Sunday, January 24, 2010

Green lentil soup

This article on the health benefits of soup came at the right time yesterday as I was deciding to experiment a bit in the kitchen. In December, I had made a green lentil soup the conventional way -- toss ingredients into a pot, boil, and then simmer. The result was good, if not a little bland, and I made a mental note to revisit this soup again in the future. The future arrived on Saturday and this time, with a whole afternoon stretching in front of me, I decided to experiment with a slow cook lentil soup.

Now I don't have a crock pot (well, a tiny one, but that one is reserved for oatmeal), only an electric stove. Luckily, the stove has a setting between 1 and Off called "Lo" and for the most part, that's what I kept the stove on for the 3 hours I was cooking the soup. I'm sure a gas stove would probably be better for something like that. The point is to avoid boiling the soup and to allow the flavors to seep in and also retain the nutritional value of the soup.

Anyway, the soup came out very rich, flavorful and the veggies were perfectly cooked. I would recommend checking in on the soup every 10 to 15 minutes or so to stir it and check on the "doneness" of the veggies. The recipe below makes about 3-4 servings or so. I served it over basmati rice for a hearty winter's dinner.

Ingredients
1 tbsp butter
1 small onion, dices
1 sprig fresh rosemary
3 cloves garlic
1 cup chopped celery
1 cup chopped carrots
2 small tomatoes, roughly chopped
6 baby red potatoes, diced
2 cups dry green lentils
4 cups vegetable broth
1 bay leaf
1 tsp red pepper flakes
salt & pepper to taste

Directions
Over medium heat, sautee onions in butter until translucent. Add garlic, rosemary, red pepper flakes, and salt.

Still on medium heat, add celery, carrots, and potatoes. Stir. Add salt and pepper if needed. Cover for 3-5 minutes.

Add lentils and tomatoes. Stir well. Add vegetable broth and bay leaf. Stir well. Lower heat to lowest possible setting and cover. Stir every 10 to 15 minutes.

The soup should cook within 2 to 3 hours. Salt and pepper to taste, or add tabasco for additional spiciness if needed. Serve as a soup or over rice for a one-dish meal. Enjoy!

Friday, January 22, 2010

Update

When I stepped off the plane Sunday afternoon, I smelled like I'd been on the road for 30+ hours. I couldn't even stand myself. I actually felt sorry for screeners in Paris who had to frisk me down and search my bags but I didn't know how to apologize for the ultimate fail of deodrant and perfume and the lack of toothpaste/mouthwash. In the end, I followed a combination of adages to assuage my guilt: a) they are probably used to stinky travelers like me by now and b) I'm most probably never going to see the screener in question again.

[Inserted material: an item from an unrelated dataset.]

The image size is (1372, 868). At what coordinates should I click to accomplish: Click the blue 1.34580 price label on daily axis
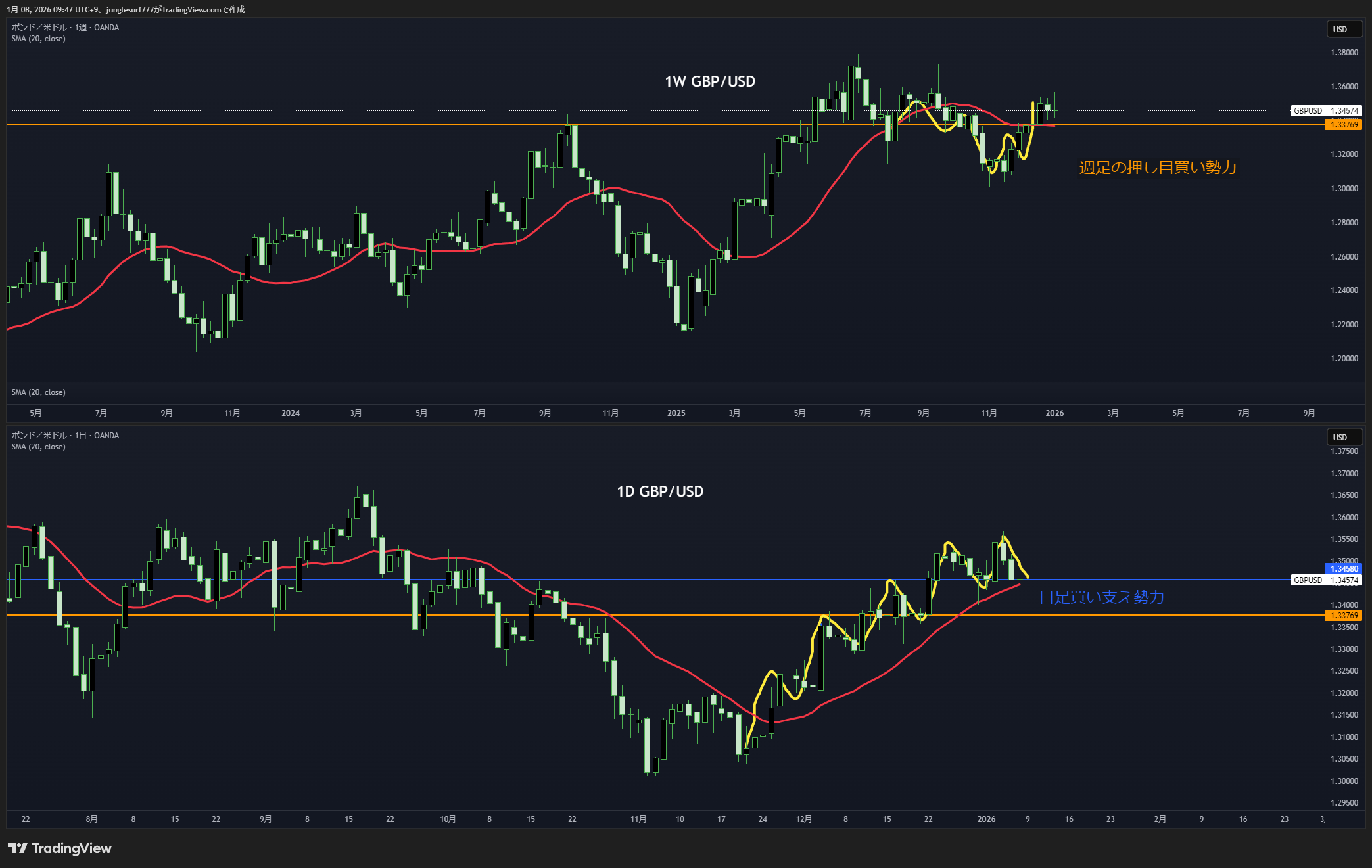pos(1344,569)
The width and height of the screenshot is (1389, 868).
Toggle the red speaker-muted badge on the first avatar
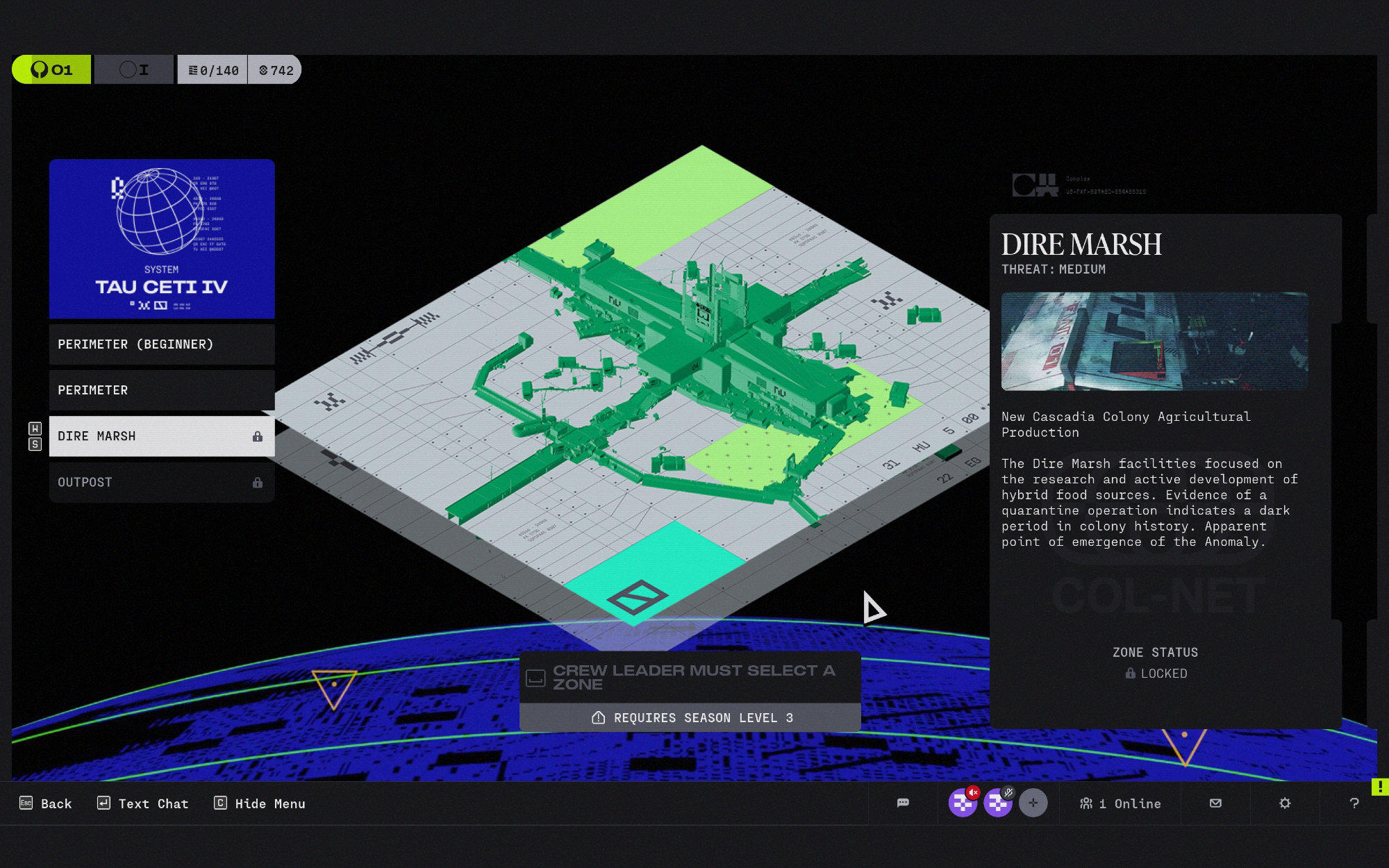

This past week has been all about recovering from jetlag, which is the most awesome thing when you have to go to work first thing Monday. I was up at an ungodly hour and was actually on time at work. In fact, I do enjoy it a bit -- get up, play a little Civilization, drink a little coffee, do a little dance... you know the drill. I have managed to get through every day pretty soberly but with the edge of irritation slipping into my mood as the evening hours approach. I was told that it takes one day for every hour of difference and so it'll probably be February before I'm completely myself again.

Sunday, January 17, 2010

Home Sweet Home

After 30 plus hours of traveling, I'm home! I've been away for 3 weeks -- longest vacation I've had since graduate school. It feels kind of weird coming back to reality, but all good things must come to an end. So I'm back. Where I've been etc., will be chronicled in this blog later on this month or so -- as soon as I sufficiently recover from jetlag and the lingering remnants of various ailments I picked up along the way. Also, need to face the work day tomorrow; going to be tough considering how long I've been gone, and how many hours I'm "out of phase".